We developed real-time methods for segmenting people from video, to allow people to be extracted from live video feeds and placed into the 3D model. This included the development of a person detector based on the Histogram of Oriented Gradients (HOG) method.
We developed a web-browser plug-in that allowed a viewer to navigate around the scene themselves, seeing live video embedded into a 3D model of the area. We investigated two approaches: rendering the 3D model locally in the web browser, and pre-rendering a number of ‘fly throughs’ which where then played as required with live video embedded. This work was presented in the paper: B. A. Weir, G. A. Thomas, “Interactive visualisation of live events using 3D models and video textures”, presented at IBC 2010.

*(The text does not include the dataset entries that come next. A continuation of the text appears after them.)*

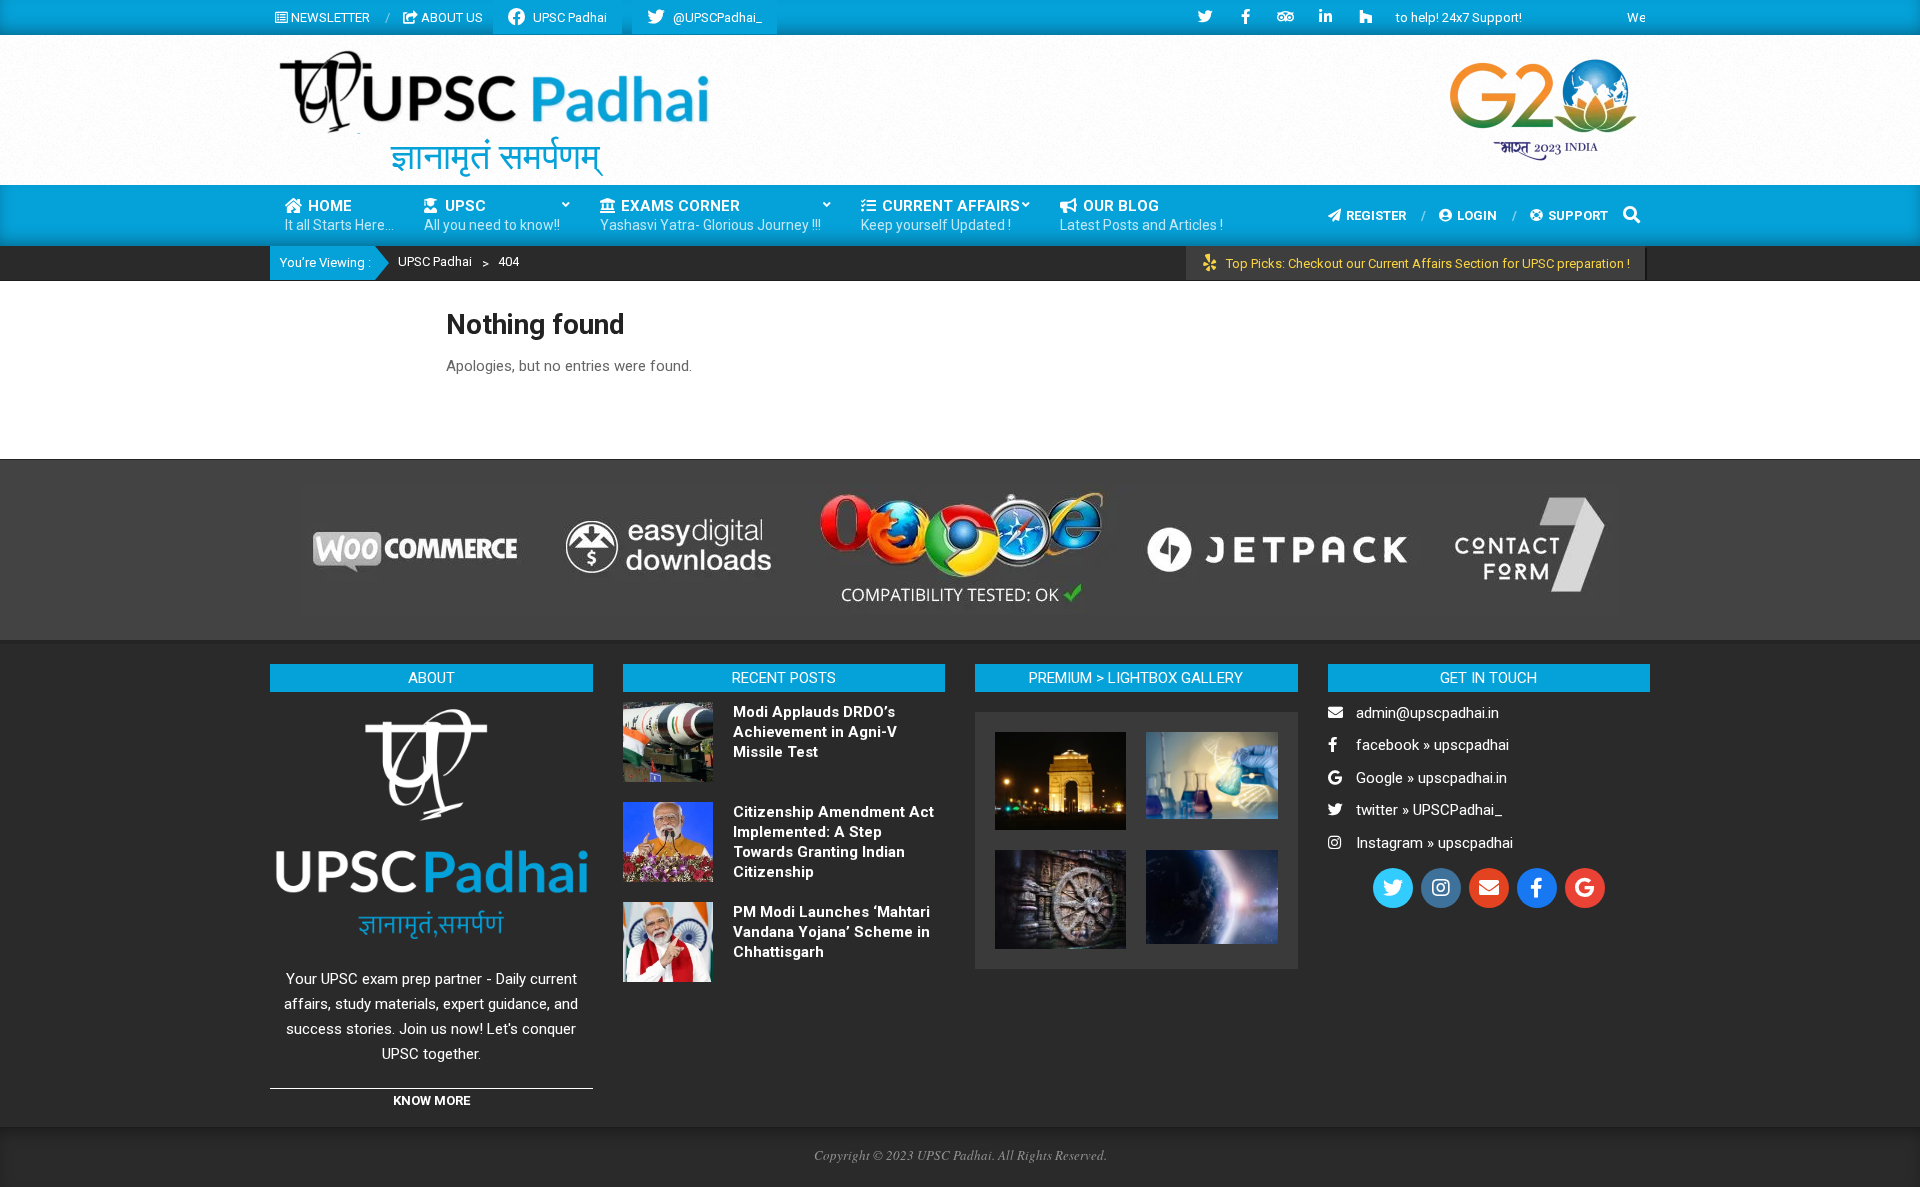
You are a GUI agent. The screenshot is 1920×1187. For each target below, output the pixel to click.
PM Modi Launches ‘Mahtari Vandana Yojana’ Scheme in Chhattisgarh (831, 932)
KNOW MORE (431, 1100)
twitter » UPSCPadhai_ (1429, 810)
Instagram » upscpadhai (1434, 843)
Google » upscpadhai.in (1431, 778)
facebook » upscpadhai (1432, 745)
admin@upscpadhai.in (1427, 713)
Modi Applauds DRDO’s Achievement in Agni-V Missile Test (815, 732)
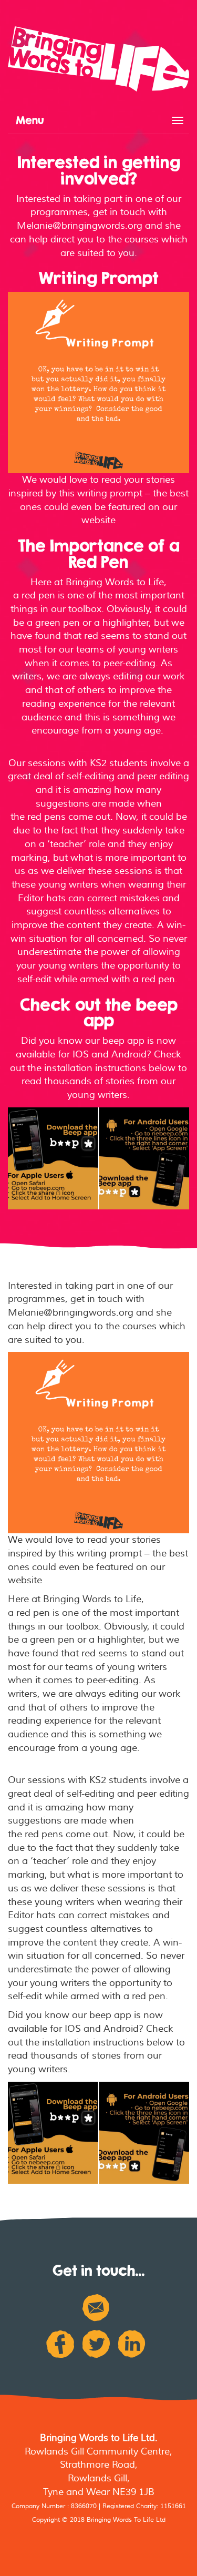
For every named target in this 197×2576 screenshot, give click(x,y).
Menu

We also developed a real-time system to produce broadcast-quality images, using pre-rendered fly-throughs for use at the production side. The system, known as VenueVu, was trialled live on air in 2011 during the coverage of Wimbledon, in collaboration with BBC Sport, SIS LIVE, and Crystal CG and described in a blog post. The pre-rendered video included an alpha mask to allow the rendered model to occlude the video where needed. Camera parameters (position, orientation, zoom) were stored for each frame of the pre-rendered sequence, and also generated live from the video feeds. The renderer used these parameters together with geometry information describing the basic scene structure (ground plane, walls) to draw the video in the correct location with the right perspective.